Como você pôde ver, essas várias práticas “pagãs” são na verdade criações pós-cristãs. Os pagãos certamente não falavam sobre Satanás e seu Sabá. O que está acontecendo hoje é que pessoas com heranças cristãs estão olhando para trás, misturando elementos familiares de sua espiritualidade mais recente com histórias “antigas” imaginadas, num esforço para criar uma nova cultura e folclórica romântica para seus dias, onde acusam o Dia das Bruxas (ou Halloween) de coisas que ele não é.
Segundo, como brasileiros, não participamos dessa herança cultural, nem nas origens do Halloween e nem no que hoje é feito. Se há algo que nos toca, é o fato de a festa ter suas origens na celebração do Dia de Todos os Santos. Ou seja, em algum momento histórico houve um contorno cristão que hoje, no mundo secularizado, deixou de existir.

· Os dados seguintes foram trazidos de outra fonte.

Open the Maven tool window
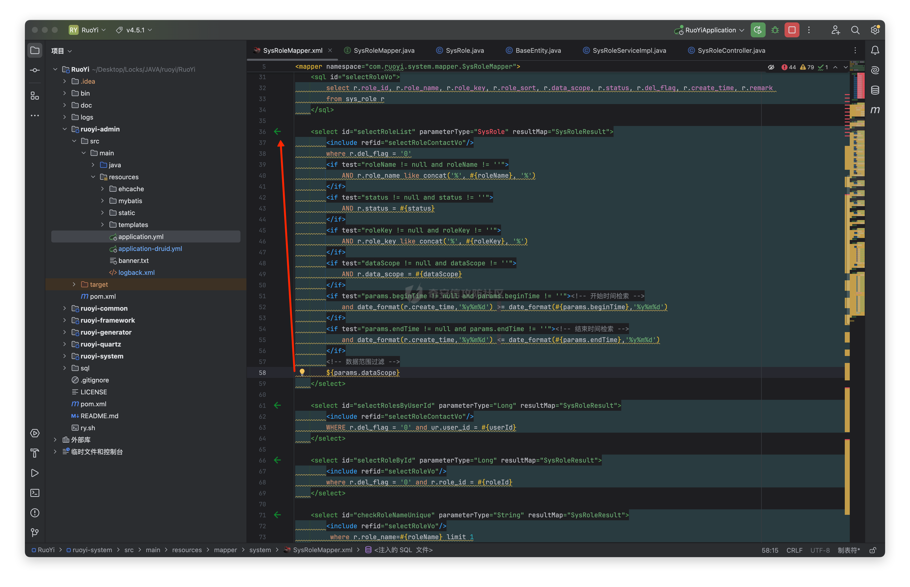pyautogui.click(x=875, y=110)
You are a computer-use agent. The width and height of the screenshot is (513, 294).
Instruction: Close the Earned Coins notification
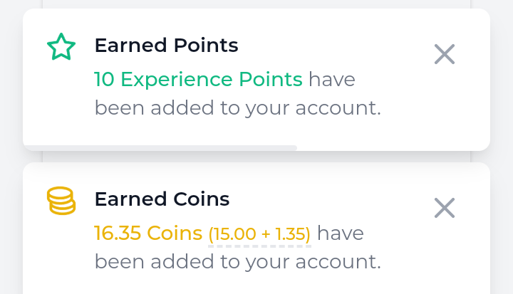click(x=445, y=208)
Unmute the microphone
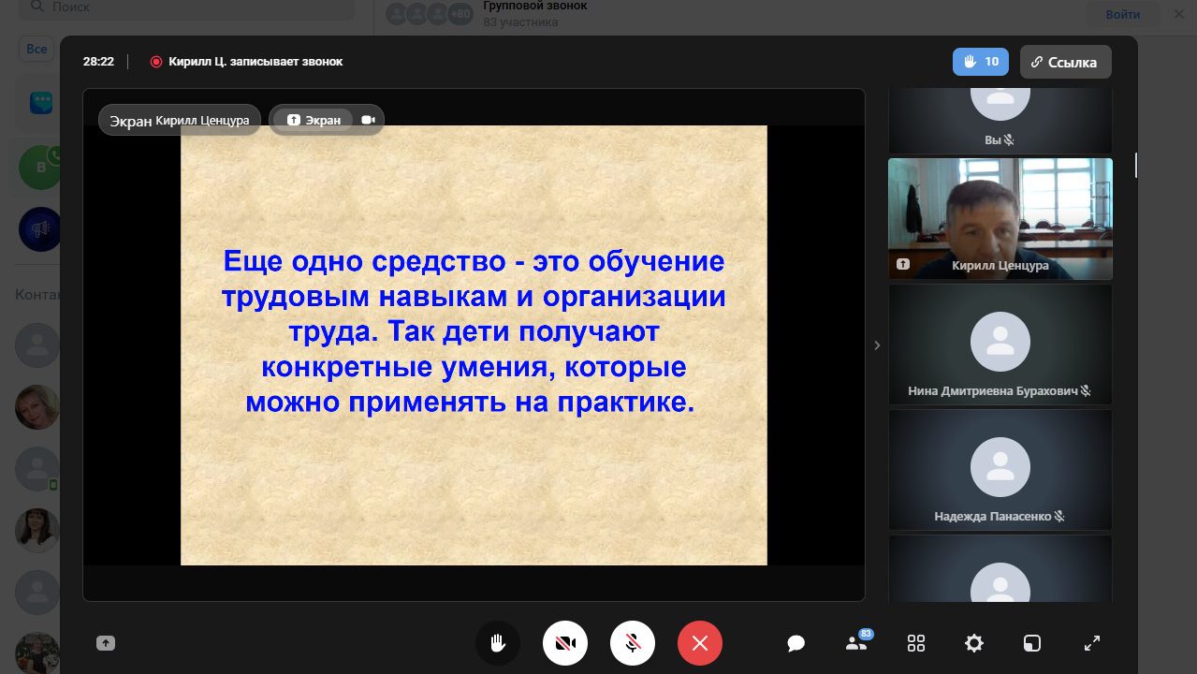This screenshot has width=1197, height=674. [x=633, y=643]
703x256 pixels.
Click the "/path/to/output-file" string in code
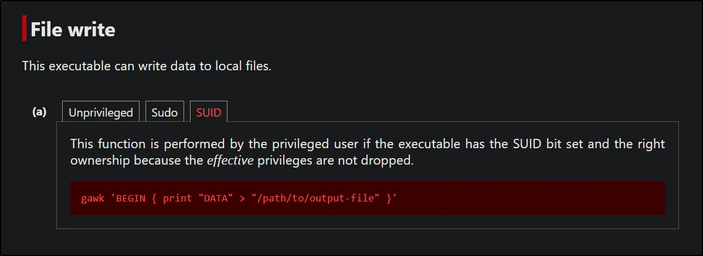[311, 198]
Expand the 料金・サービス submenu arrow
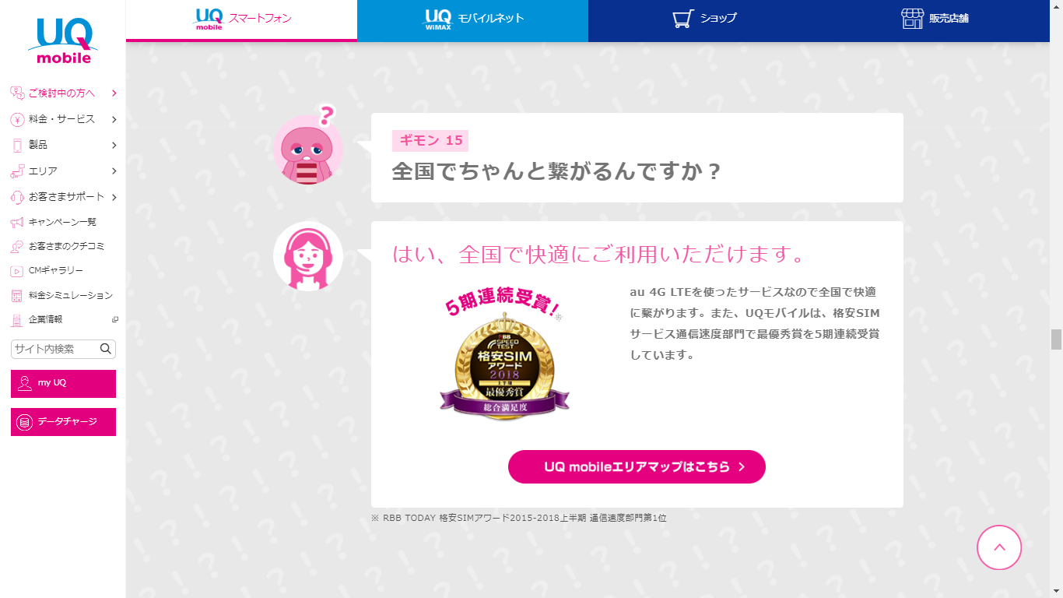The width and height of the screenshot is (1063, 598). pyautogui.click(x=114, y=119)
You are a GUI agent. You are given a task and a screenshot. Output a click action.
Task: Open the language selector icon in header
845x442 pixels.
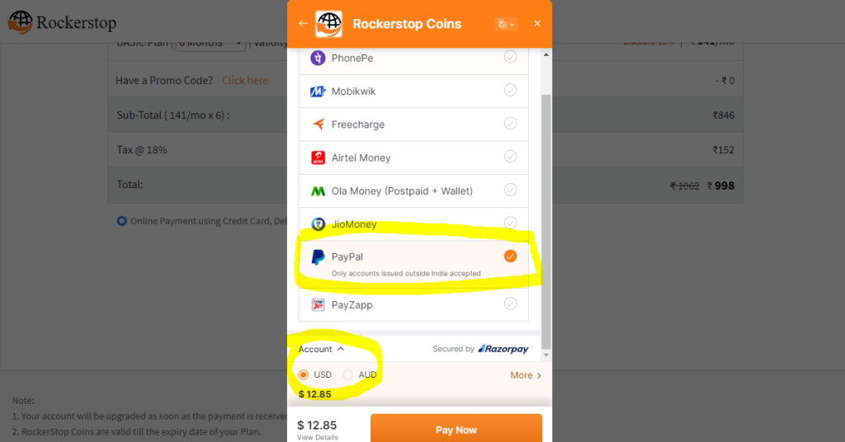(x=506, y=24)
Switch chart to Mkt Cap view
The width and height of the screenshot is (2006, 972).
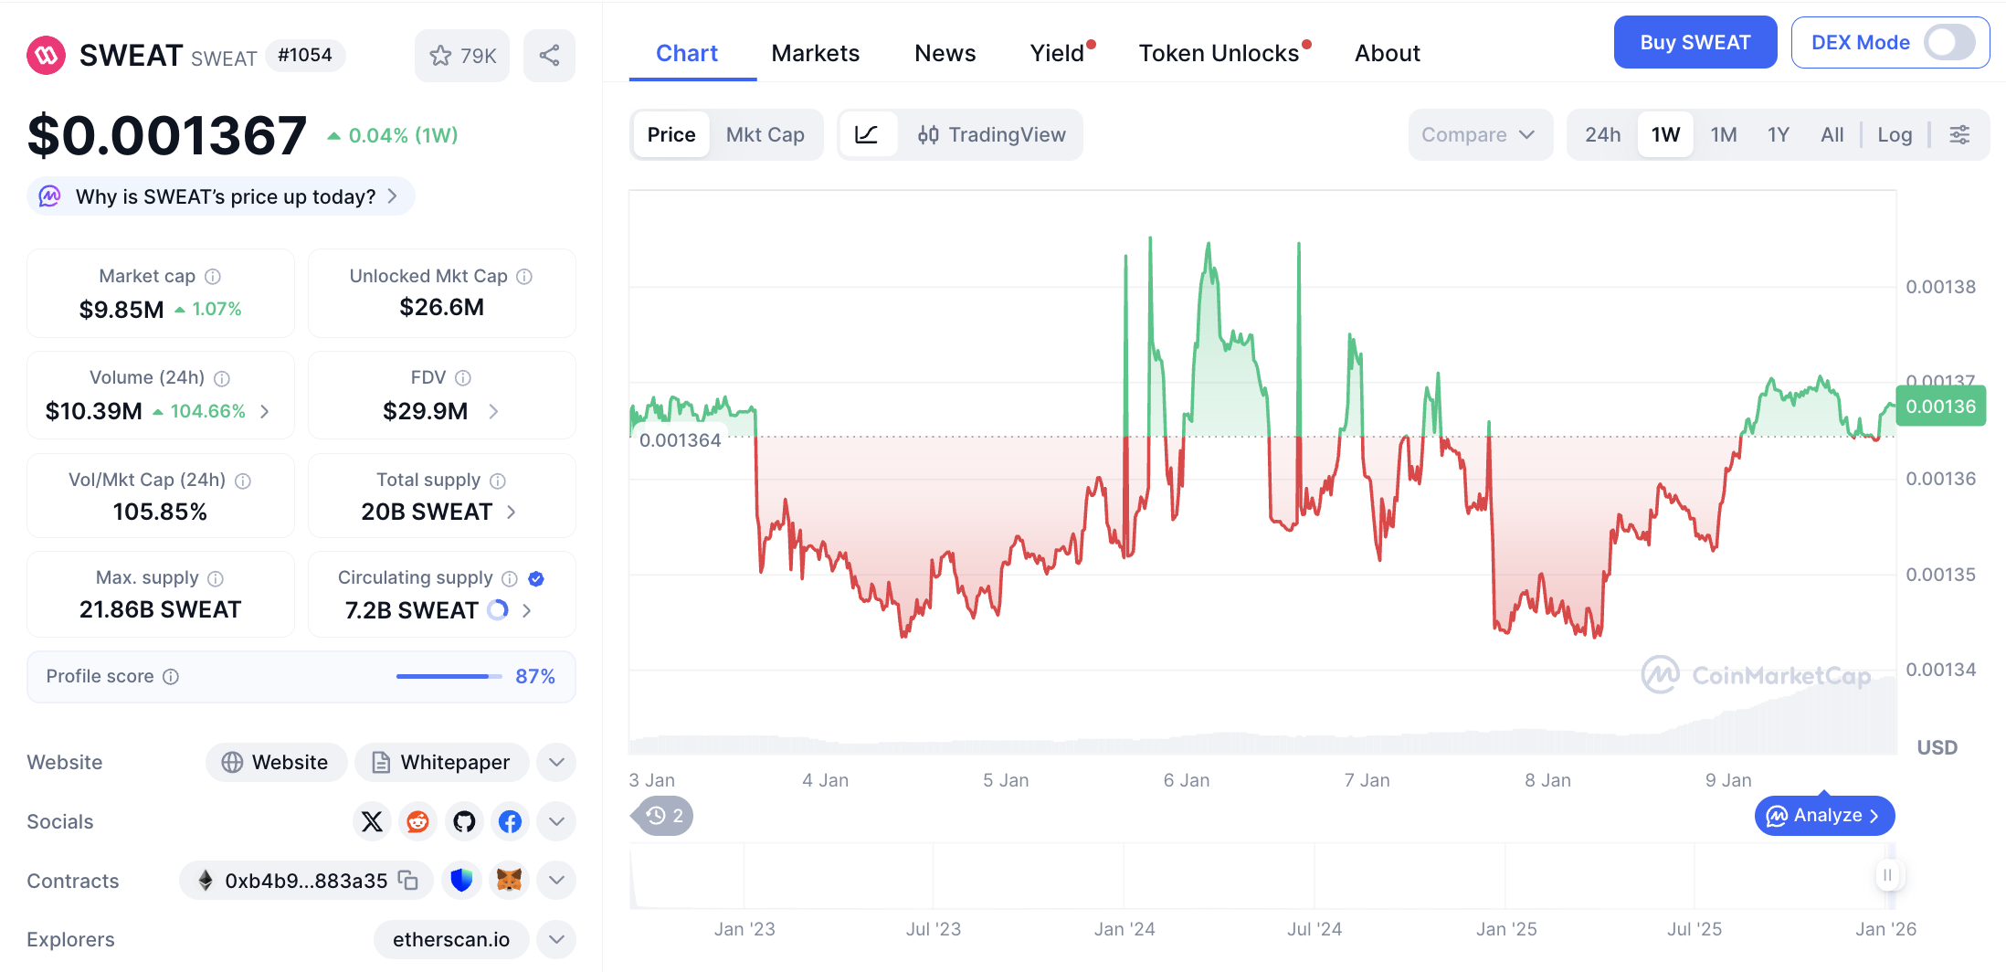[x=765, y=135]
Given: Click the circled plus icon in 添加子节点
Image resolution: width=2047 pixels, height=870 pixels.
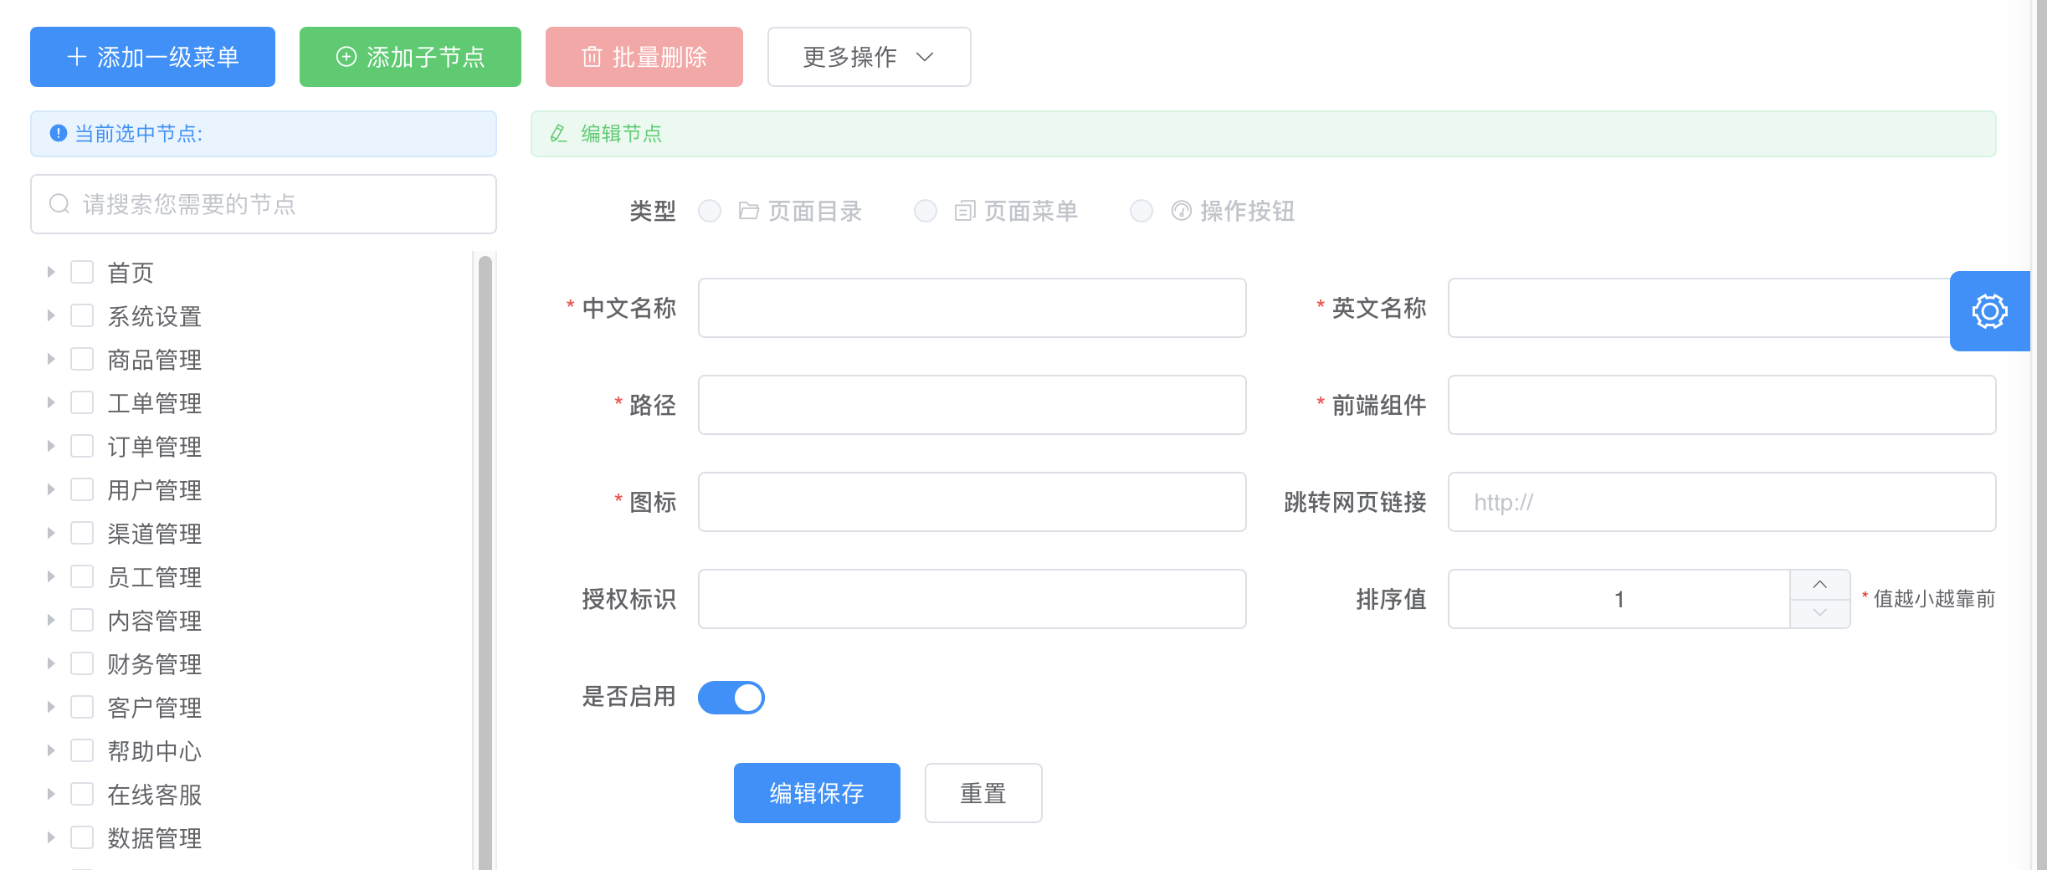Looking at the screenshot, I should 346,56.
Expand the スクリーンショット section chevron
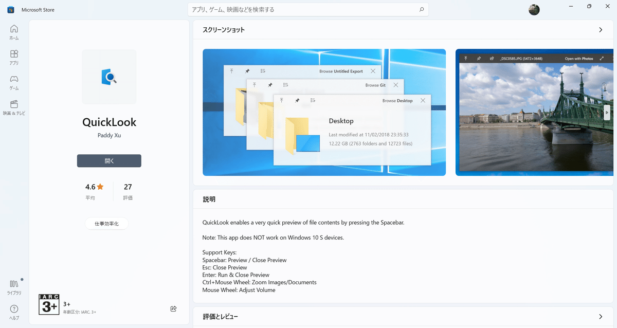Viewport: 617px width, 328px height. tap(600, 29)
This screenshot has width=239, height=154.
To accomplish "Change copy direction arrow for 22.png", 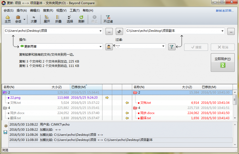I will click(x=107, y=98).
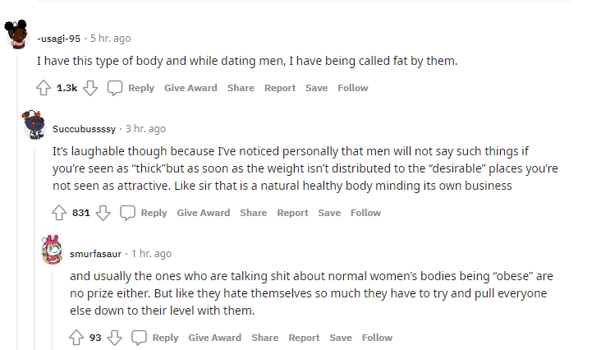Open -usagi-95 avatar profile picture
The width and height of the screenshot is (592, 350).
(x=17, y=34)
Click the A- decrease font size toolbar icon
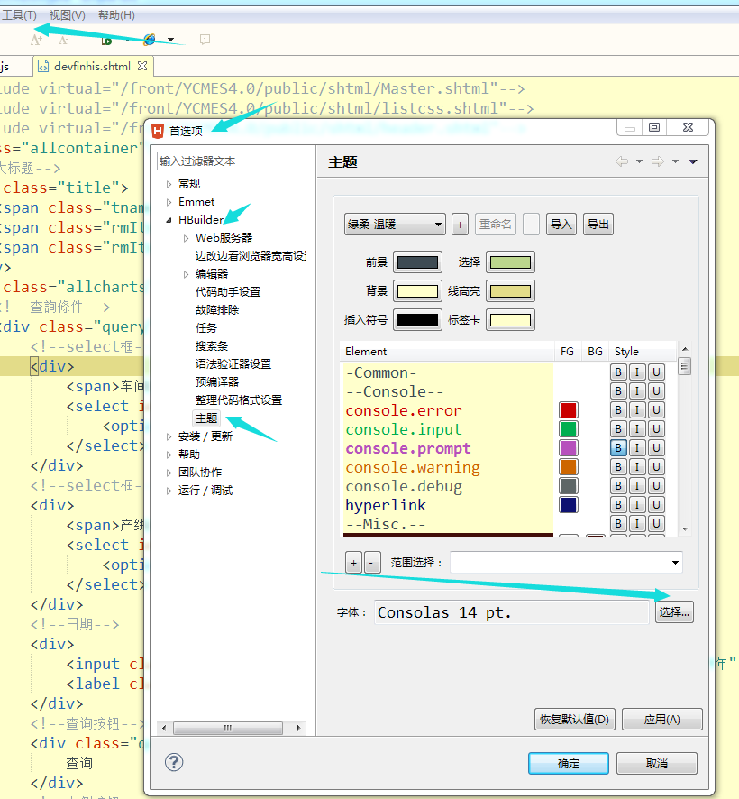The height and width of the screenshot is (799, 739). point(63,41)
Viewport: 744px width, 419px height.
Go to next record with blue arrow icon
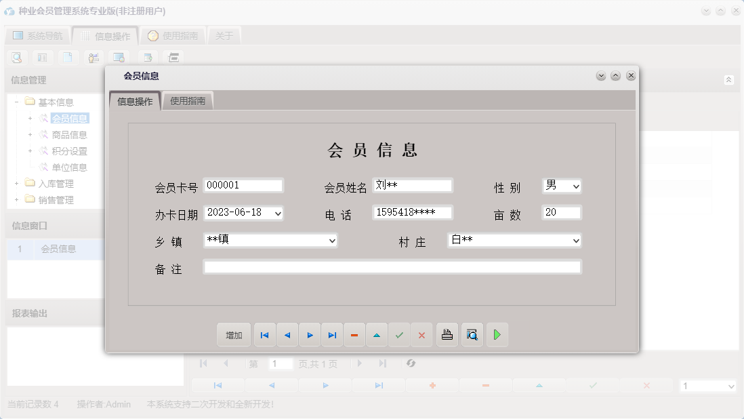310,334
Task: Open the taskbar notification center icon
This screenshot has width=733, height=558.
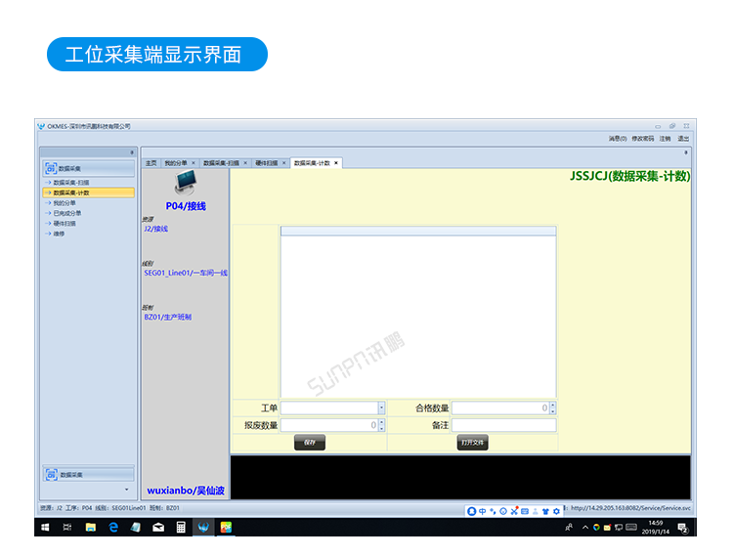Action: click(682, 527)
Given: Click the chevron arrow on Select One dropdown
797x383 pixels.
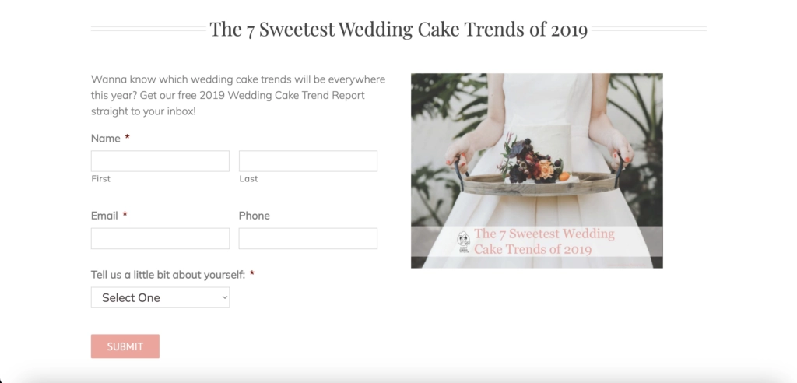Looking at the screenshot, I should [225, 297].
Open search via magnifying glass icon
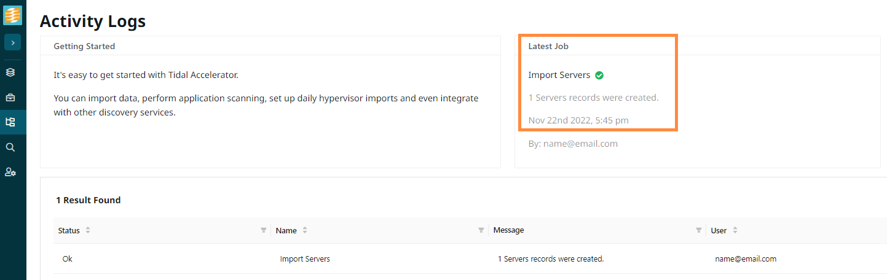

Podemos discordar da decoração, achar de mau gosto os enfeites de caveira, bruxas, mal-assombrados, fantasmas e outras coisas. Mas, isto (essa prática um tanto estranha para nós, brasileiros) não significa acusar essa festa, que é folclórica em outros países, de ser pagã ou um culto ao Diabo.
Ao mesmo tempo, comemorar o Dia das Bruxas não é recomendado, principalmente porque somos brasileiros e o nosso folclore envolve outras personagens, acontece em outra data e não tem nada a ver com Festas de Colheita, coisas mal-assombradas e afins. Não é a nossa cultura e fazer isso se torna uma forma de viralatismo cultural.
E qual a posição da IBRAV em relação ao Haloween (ou Dia das Bruxas)?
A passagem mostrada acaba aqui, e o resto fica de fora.